The parser can generate a full LR(1) parser given the ANSI C grammar in approximately 2-4 seconds on contemporary processors.

A detailed tutorial is being prepared that will explain the format of grammars and how to generate and use parsers for several sample languages.

Rustlr should be installed as an executable (cargo install rustlr). Many of the items exported by this crate are only required by the parsers that are generated, and are not intended to be used in other programs. The user needs to provide a grammar and a lexical analyzer that implements the Lexer trait. Only a simple lexer that returns individual characters in a string (charlexer) is provided. The examples in the tutorial use basic_lexer, which was written by the same author but other tokenizers can be easily adopted as well, such as scanlex.

As a simplified, self-contained example of how to use rustlr, given this grammar with file name “brackets.grammar”,

 rustlr brackets.grammar lalr

generates a LALR parser as a rust program. This program includes a ‘make_parser’ function, which can be used as in the included main.
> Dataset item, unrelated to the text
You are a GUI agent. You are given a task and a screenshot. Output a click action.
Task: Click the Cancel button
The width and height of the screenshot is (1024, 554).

The program also contains a ‘load_extras’ function, which can be modified by interactive training to give more helpful error messages other than the generic “unexpected symbol..”.
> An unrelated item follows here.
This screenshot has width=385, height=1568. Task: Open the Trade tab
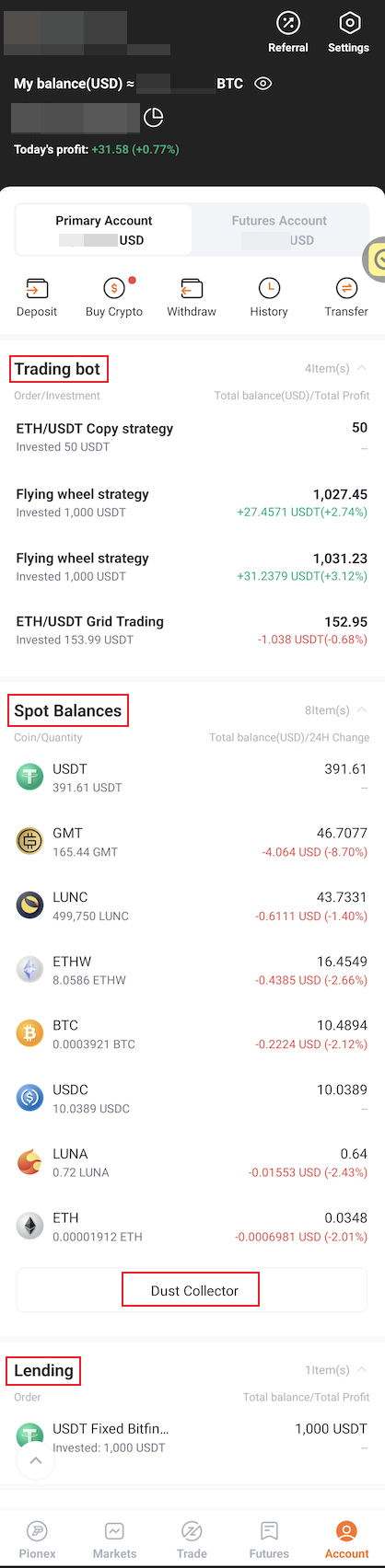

Another self-contained example is found here.

Re-exports

pub use lexer_interface::*;
pub use generic_absyn::*;
pub use runtime_parser::RuntimeParser;
pub use runtime_parser::RProduction;

Modules

Generic Abstract Syntax Support Module

Rustlr allows the use of any lexical analyzer (tokenizer) that satisfies the Lexer trait. Only a simple charlexer tokenizer that separates non-whitespaces characters is provided as an example.

This module implements the parsing routines that uses the state machine generated by rustlr. The main structure here is RuntimeParser. All parsing functions are organized around the RuntimeParser::parse_base function, which implements the basic LR parsing algorithm. This function expects dynamic Lexer and ErrHandler trait-objects. This module provides generic parsing and parser-training routines that use stdio for interface, but the ErrHandler trait allows custom user interfaces to be build separately.

Macros

macro for downcasting LBox<dyn Any> to a concrete type. Must be called from within the semantic actions of grammar productions. Warning: unwrap is called within the macro

similar to lbdown, but also extracts the boxed expression, should use for non-copiable LBoxed values.
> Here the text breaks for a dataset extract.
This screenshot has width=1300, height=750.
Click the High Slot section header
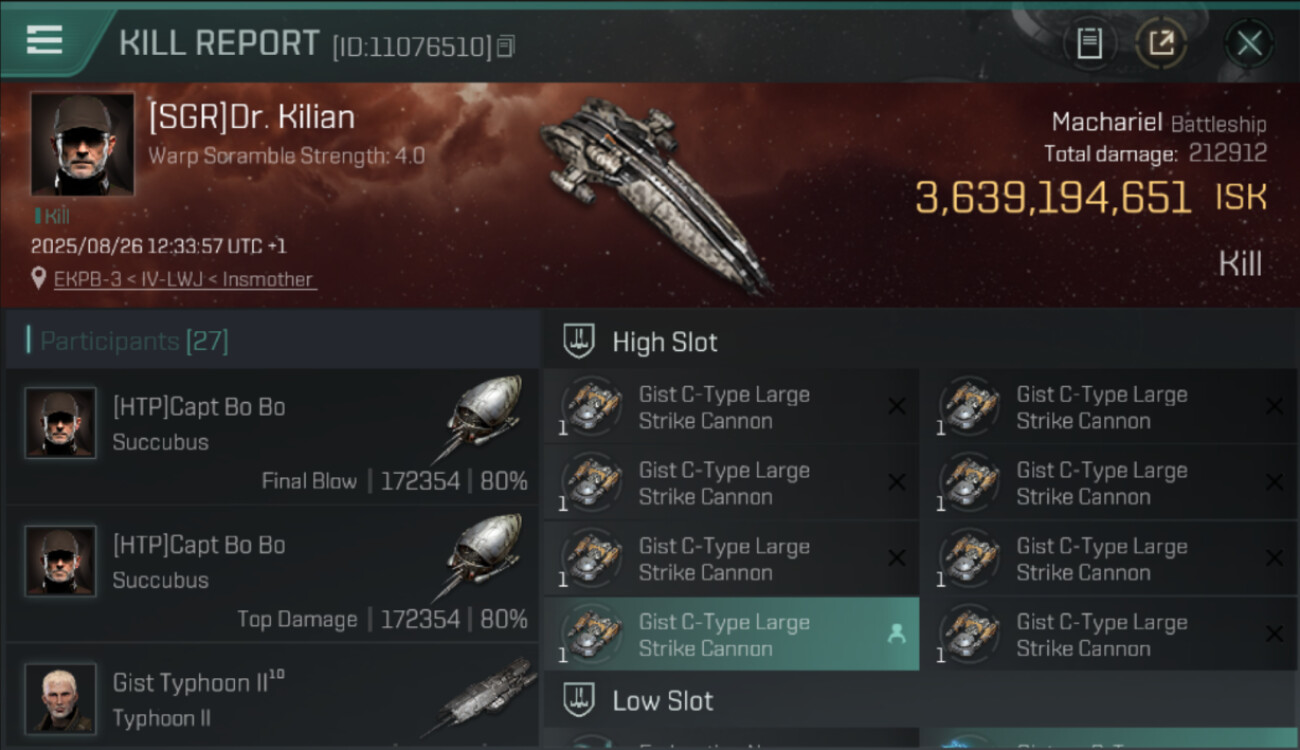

macro for creating LBox<dyn Any> structures that can encapsulate any type as abstract syntax. Must called from within the semantic actions of a grammar production rule as it calls the RuntimeParser::lb function to insert the lexical line/column/src information into the LBox.

Enums

this enum is only exported because it’s used by the generated parsers. There is no reason to use it in other programs.

Functions

this function is only exported because it’s used by the generated parsers.

this is the only function that can invoke the parser generator externally, without running rustlr (rustlr::main) directly. It expects to find a file of the form grammarname.grammar. The option argument that can currently only be “lr1” or “lalr”. It generates a grammar in a file named grammarnameparser.rs.